Data entries:
↓↓↓

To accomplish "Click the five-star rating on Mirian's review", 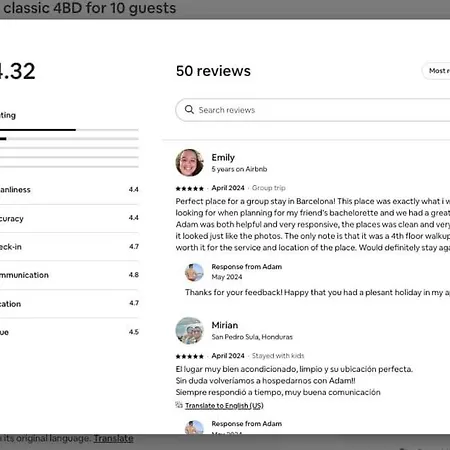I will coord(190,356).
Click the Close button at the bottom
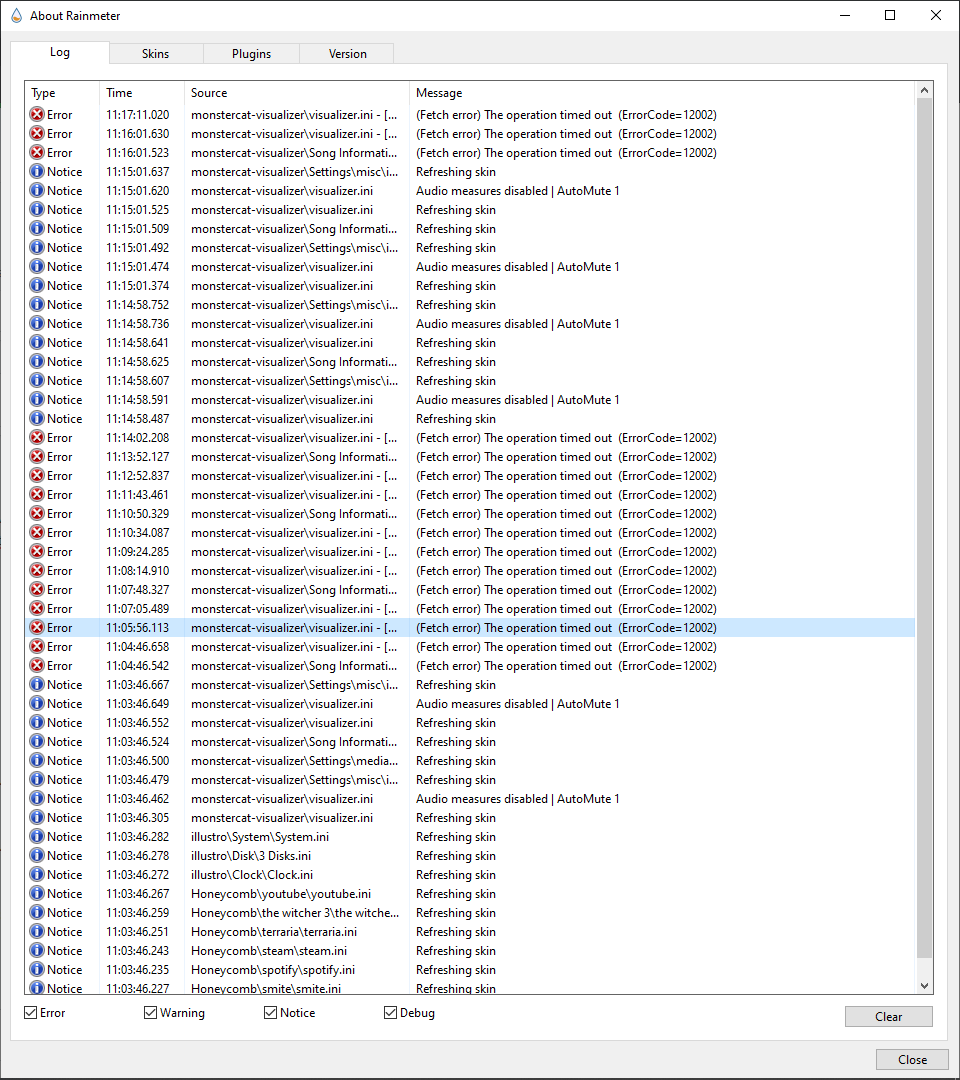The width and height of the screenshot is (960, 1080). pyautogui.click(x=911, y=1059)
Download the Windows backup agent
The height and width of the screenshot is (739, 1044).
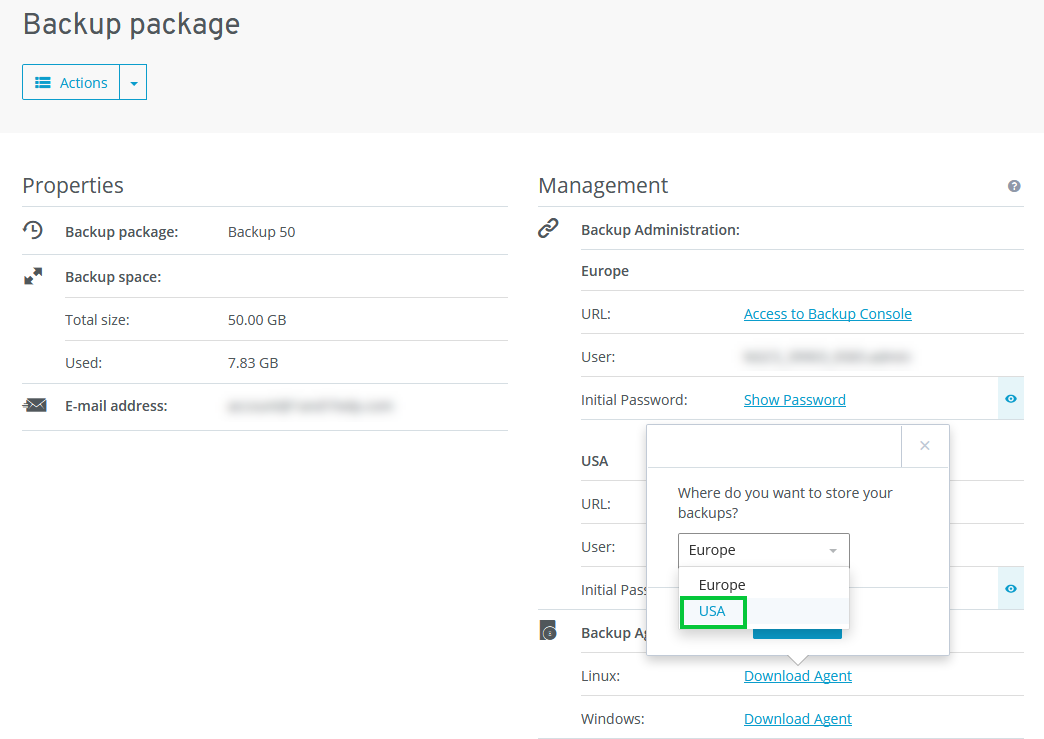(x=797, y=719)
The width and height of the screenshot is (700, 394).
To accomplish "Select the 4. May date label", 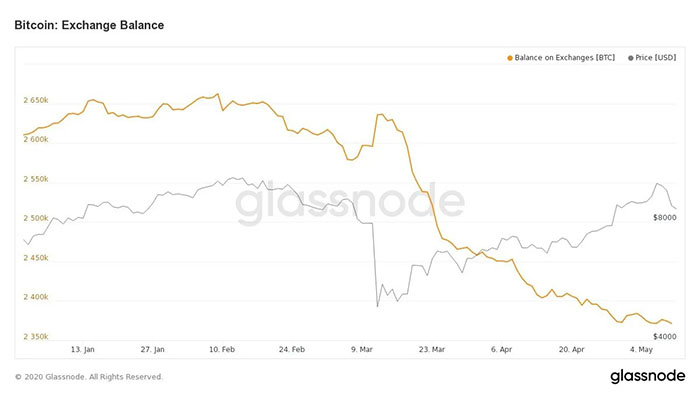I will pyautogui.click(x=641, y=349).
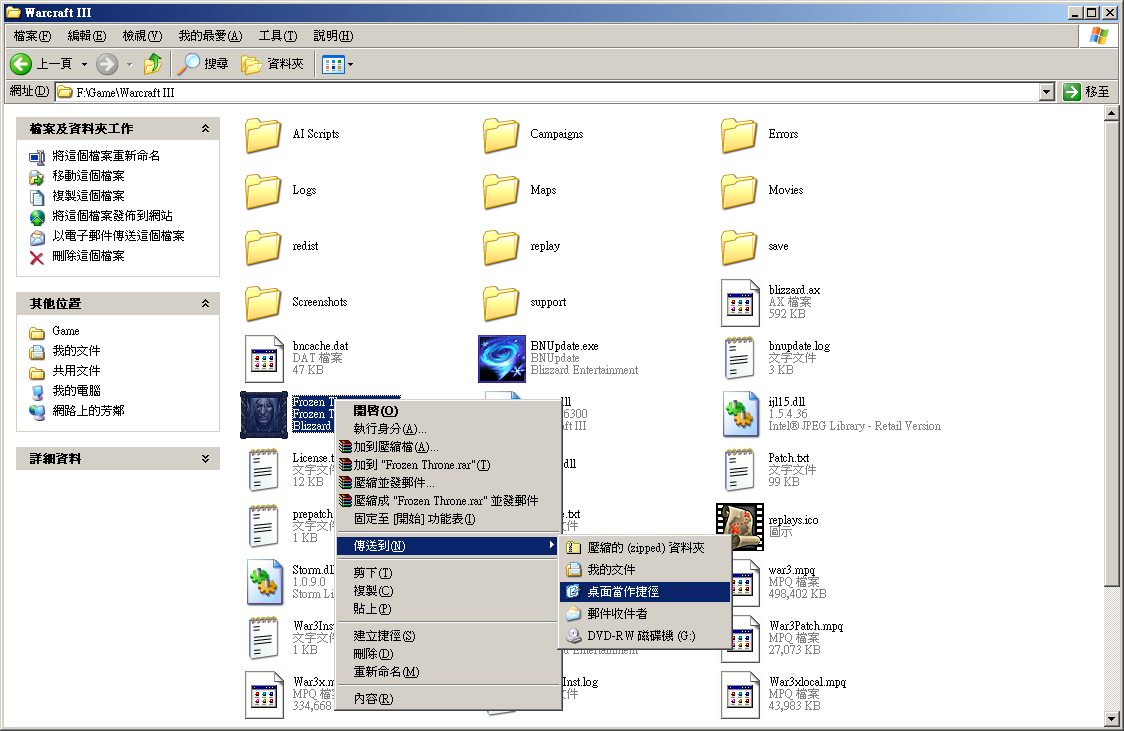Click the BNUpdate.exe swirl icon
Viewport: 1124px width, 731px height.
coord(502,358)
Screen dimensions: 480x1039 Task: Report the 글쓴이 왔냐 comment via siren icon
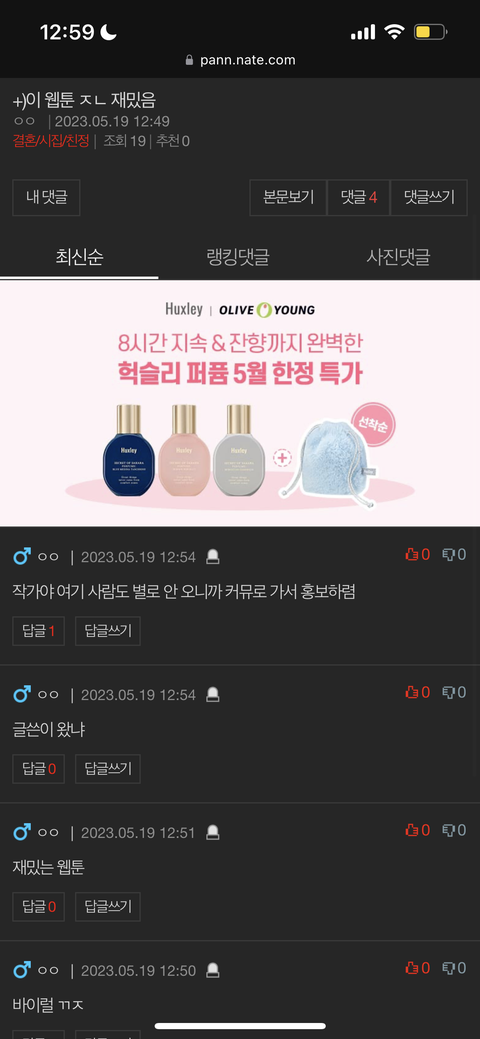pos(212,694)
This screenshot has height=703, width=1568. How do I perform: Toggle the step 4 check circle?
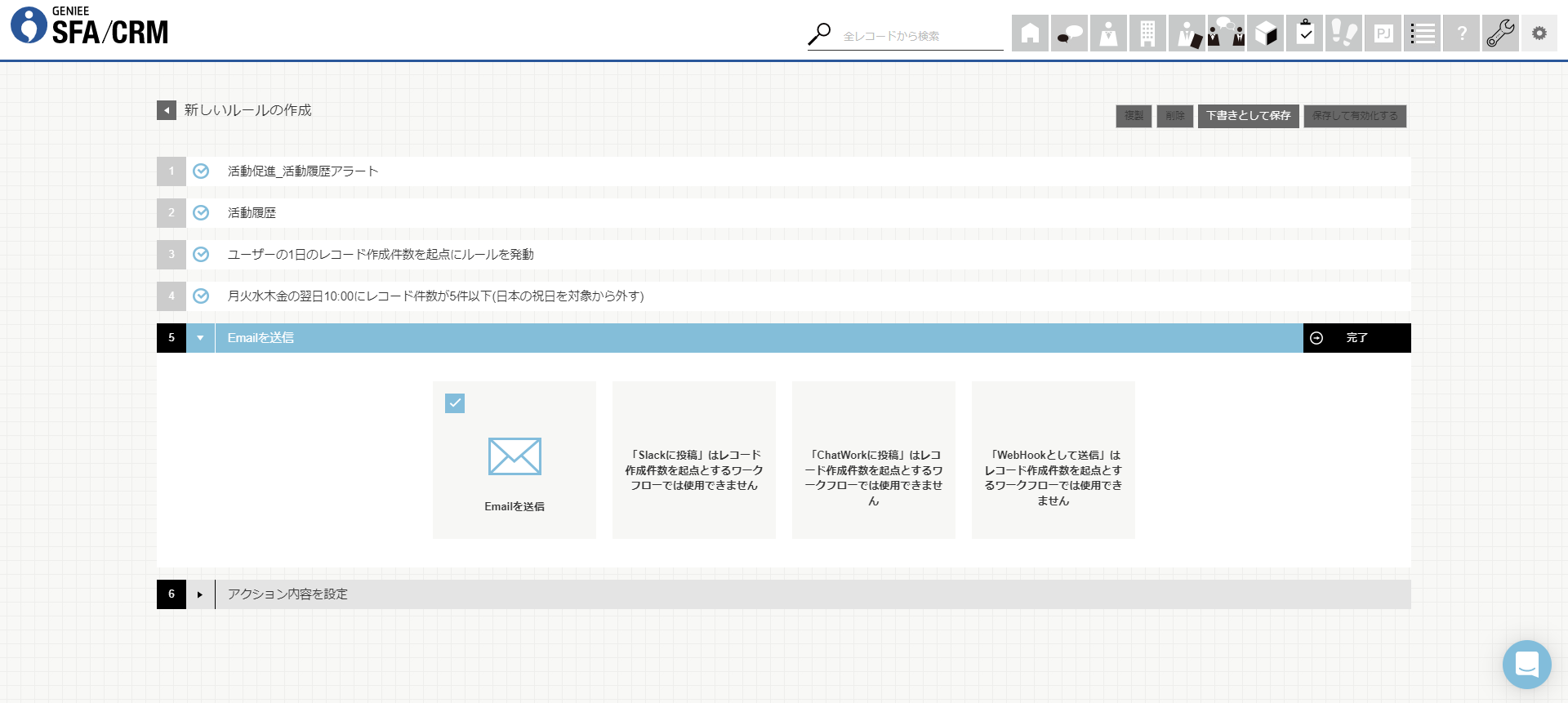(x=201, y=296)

↑↑↑

Requirement:
Only the lines from the one containing "Screen dimensions: 480x1039" through the final line of the data should be given again, exactly and without pictures.

Task answer:
Screen dimensions: 480x1039 Task: Report the 글쓴이 왔냐 comment via siren icon
pos(212,694)
This screenshot has height=703, width=1568. How do I perform: Toggle the step 4 check circle?
(x=201, y=296)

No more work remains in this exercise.